Morgen wordt in Groningen een dijk opgeblazen. Niet omdat het water al gevaarlijk hoog langs de dijken staat, maar om een noodmaatregel te testen. Bij de proef wordt met explosieven een gat gemaakt in een proefdijk op het oefenterrein van het ministerie van Defensie in Marnewaard, Groningen.
De proef is onderdeel van het internationale Polder2C’s project, met daarin veertien Nederlandse, Engelse, Franse en Belgische organisaties die zich bezighouden met waterveiligheid. Ook intensief betrokken bij de proef is Waterschap Noorderzijlvest, want de proef zal in het beheersgebied van dit waterschap plaatsvinden. Ook wordt pompmaterieel van Noorderzijlvest ingezet voor het doen slagen van deze proef.
Jan Willem Nieuwenhuis, beleidsadviseur waterveiligheid bij Noorderzijlvest, is betrokken bij de demolitieproef. “Om te beginnen is belangrijk dat we het hebben over een noodmaatregel die pas zal worden ingezet als de andere alternatieven, bijvoorbeeld preventief pompen of het benutten van een noodberging niet voldoen.”

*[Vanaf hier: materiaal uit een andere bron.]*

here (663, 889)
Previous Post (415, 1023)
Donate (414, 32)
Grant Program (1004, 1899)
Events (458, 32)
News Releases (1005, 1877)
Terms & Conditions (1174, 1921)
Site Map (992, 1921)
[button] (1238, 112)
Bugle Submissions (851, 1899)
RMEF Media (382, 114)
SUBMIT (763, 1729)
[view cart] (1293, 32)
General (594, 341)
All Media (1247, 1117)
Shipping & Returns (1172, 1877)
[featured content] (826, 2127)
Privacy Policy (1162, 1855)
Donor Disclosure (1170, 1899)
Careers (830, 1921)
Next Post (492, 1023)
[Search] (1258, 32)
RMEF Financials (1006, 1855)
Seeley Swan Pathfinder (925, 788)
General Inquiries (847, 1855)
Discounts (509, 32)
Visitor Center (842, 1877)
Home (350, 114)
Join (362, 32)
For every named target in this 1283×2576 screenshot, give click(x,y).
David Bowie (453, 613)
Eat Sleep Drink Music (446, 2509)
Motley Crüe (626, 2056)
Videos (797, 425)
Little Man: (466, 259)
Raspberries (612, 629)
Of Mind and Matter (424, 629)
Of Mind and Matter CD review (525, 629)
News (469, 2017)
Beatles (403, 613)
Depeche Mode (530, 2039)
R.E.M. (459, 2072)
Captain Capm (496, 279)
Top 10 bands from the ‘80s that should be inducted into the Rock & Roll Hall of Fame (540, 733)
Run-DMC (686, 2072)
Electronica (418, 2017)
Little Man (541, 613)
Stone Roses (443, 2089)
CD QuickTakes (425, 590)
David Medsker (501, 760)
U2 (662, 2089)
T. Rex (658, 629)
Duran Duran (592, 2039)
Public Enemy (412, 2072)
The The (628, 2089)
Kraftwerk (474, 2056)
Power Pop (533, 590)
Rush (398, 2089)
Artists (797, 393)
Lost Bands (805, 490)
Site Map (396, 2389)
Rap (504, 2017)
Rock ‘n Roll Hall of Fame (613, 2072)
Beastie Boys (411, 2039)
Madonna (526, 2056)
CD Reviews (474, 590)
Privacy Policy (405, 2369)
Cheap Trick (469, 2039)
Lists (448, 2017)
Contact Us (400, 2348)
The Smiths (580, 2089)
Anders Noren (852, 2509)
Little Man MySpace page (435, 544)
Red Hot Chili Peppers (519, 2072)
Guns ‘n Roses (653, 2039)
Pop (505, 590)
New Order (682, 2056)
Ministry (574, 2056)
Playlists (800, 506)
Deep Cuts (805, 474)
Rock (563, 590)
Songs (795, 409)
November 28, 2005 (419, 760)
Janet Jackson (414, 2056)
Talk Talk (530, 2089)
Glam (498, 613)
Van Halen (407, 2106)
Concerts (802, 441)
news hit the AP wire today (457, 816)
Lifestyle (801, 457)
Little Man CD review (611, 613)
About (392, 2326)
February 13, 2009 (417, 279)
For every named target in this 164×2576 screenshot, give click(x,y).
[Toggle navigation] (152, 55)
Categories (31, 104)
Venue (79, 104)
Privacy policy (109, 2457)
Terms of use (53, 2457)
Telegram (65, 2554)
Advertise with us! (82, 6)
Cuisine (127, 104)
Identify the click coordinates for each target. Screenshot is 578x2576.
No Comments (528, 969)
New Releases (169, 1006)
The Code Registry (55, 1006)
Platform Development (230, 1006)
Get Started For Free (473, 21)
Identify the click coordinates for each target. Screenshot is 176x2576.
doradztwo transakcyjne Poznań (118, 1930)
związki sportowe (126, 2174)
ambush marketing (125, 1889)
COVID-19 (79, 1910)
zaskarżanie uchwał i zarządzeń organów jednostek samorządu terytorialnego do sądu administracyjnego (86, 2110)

In 2011 is in de Amerikaanse staat Missouri een keer gebruik gemaakt van explosieven om een benedenstrooms gelegen dijksysteem te ontlasten. “Dat is toen succesvol verlopen. Andere voorbeelden van het gebruik van explosieven voor dit doel ken ik niet. Maar het principe is natuurlijk vergelijkbaar met het afgraven van het bovenste stukje dijk om het water in een bepaalde richting te sturen. Die keuze kan nodig zijn om controle te houden als een overstroming dreigt.”
Voor de proef is een dijkinstallatie gebouwd op het oefenterrein van het ministerie van Defensie in het Groningse Marnewaard. “In eerste instantie was gekozen voor een andere locatie, maar in Marnewaard is het mogelijk om het water constant tegen de dijk aan te houden. Dat is nodig, want zo is het in de realiteit natuurlijk ook.”
Noorderzijlvest ondersteunt defensie bij de voorbereiding en analyse achteraf van de proef. “Mocht er ooit een situatie ontstaan waarin dit soort interventies nodig zijn, zullen de beslissingen genomen worden door de veiligheidsregio. Als beheerder van de waterkeringen zijn de waterschappen natuurlijk wel de aangewezen partij om te bekijken waar een dijkdoorbraak geforceerd zou moeten worden.”
En dankzij de demolitieproef kan Defensie volgens Nieuwenhuis een soort stappenplan opstellen waar veiligheidsregio’s en waterschappen in noodsituaties hun voordeel mee kunnen doen. “Het doel van de proef is het vergroten van de kennis over zulke noodmaatregelen. We willen bijvoorbeeld graag weten hoe het gat in de dijk, de bres, zich ontwikkelt. Ook de mate van scheurvorming en andere eventuele schade aan de kering die ontstaat ten gevolge van de explosie zijn interessant en we willen ook kijken naar de erosie die er plaatsvindt in het achterliggende gebied.”